**Problem to work on**:
Say how many of the lines below include the word "magnifier". Only the number should be given.

____ Data shown

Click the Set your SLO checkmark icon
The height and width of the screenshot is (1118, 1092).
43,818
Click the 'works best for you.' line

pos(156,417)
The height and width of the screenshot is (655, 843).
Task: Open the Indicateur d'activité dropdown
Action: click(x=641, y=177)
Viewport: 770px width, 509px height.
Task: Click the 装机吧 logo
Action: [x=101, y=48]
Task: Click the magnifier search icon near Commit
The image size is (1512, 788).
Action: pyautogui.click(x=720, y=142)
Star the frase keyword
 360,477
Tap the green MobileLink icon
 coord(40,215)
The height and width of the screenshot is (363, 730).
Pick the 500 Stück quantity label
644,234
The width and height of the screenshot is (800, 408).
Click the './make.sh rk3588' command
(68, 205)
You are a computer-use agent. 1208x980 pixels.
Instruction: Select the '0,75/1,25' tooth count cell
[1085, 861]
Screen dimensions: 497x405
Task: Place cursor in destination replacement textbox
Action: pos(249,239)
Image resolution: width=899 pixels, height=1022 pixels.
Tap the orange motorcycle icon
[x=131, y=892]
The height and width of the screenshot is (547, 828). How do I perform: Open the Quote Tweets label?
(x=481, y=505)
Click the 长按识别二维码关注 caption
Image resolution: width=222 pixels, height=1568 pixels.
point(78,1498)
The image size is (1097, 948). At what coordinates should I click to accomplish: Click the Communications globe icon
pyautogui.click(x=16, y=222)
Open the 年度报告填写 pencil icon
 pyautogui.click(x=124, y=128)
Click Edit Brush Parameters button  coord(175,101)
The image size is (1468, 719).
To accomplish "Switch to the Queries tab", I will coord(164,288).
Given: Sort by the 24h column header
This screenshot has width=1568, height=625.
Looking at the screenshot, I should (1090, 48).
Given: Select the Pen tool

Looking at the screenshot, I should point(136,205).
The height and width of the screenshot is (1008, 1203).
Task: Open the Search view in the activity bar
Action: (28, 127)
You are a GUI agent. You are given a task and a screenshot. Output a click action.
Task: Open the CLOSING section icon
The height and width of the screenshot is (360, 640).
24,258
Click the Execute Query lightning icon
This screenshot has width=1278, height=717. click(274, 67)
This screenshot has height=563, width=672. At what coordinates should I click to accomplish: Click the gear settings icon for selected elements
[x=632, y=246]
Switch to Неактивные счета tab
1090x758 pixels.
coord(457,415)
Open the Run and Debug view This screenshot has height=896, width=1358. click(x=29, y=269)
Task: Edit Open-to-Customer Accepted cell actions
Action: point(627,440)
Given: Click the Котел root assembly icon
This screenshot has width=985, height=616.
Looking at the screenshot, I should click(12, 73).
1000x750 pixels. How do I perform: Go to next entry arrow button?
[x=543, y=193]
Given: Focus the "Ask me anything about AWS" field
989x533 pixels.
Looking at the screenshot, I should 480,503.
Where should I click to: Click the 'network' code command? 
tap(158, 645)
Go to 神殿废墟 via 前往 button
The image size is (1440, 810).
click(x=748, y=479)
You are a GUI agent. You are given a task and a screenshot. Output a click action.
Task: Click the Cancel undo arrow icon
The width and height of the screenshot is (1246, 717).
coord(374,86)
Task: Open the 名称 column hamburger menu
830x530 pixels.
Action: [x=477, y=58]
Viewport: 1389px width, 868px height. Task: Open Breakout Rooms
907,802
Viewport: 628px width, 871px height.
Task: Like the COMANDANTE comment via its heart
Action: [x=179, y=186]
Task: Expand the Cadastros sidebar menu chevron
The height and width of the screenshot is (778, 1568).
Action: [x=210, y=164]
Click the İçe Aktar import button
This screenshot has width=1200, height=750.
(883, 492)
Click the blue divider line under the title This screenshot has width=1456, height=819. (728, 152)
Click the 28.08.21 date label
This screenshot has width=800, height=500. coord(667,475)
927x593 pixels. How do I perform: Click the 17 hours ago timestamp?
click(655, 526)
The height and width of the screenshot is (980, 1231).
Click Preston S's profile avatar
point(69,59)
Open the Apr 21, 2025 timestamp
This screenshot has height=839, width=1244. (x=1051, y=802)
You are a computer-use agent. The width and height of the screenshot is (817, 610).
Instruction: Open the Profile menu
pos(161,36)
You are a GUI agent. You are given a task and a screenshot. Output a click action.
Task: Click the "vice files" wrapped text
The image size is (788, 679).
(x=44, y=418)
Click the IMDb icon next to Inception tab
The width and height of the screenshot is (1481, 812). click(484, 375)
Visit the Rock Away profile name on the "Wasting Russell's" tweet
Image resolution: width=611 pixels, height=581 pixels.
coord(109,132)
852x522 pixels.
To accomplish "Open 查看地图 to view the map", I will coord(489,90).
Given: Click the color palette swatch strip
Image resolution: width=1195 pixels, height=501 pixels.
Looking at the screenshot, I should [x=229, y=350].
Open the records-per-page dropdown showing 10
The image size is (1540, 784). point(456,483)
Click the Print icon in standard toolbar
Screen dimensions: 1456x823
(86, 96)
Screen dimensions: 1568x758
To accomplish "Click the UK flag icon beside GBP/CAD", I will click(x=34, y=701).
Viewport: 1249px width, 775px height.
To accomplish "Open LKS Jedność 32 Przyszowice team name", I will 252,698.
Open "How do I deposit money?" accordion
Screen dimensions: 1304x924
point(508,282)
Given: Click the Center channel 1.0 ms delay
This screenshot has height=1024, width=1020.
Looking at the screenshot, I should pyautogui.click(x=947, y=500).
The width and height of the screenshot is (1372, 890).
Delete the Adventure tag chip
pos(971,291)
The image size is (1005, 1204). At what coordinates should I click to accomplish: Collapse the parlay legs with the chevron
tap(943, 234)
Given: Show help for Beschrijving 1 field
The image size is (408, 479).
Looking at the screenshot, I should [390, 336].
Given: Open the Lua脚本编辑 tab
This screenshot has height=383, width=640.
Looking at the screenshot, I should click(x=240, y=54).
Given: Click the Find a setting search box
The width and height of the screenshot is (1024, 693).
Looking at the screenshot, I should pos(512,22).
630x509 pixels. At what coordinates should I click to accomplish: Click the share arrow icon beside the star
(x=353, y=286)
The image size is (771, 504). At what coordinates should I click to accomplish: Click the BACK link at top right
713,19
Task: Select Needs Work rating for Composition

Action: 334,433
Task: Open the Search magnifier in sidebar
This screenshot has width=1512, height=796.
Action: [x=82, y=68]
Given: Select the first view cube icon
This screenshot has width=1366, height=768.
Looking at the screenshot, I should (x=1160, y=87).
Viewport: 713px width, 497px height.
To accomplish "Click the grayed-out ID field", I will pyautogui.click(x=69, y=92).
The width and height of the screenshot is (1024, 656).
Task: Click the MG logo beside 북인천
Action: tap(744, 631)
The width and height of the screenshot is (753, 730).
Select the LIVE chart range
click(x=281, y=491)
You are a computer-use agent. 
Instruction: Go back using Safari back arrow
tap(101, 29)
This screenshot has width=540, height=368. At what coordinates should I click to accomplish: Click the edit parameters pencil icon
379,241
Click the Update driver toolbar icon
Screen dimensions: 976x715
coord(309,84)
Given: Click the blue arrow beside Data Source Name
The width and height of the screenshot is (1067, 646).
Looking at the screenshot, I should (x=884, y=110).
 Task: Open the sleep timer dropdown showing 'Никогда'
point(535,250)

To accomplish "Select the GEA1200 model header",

________

**Exercise answer**:
2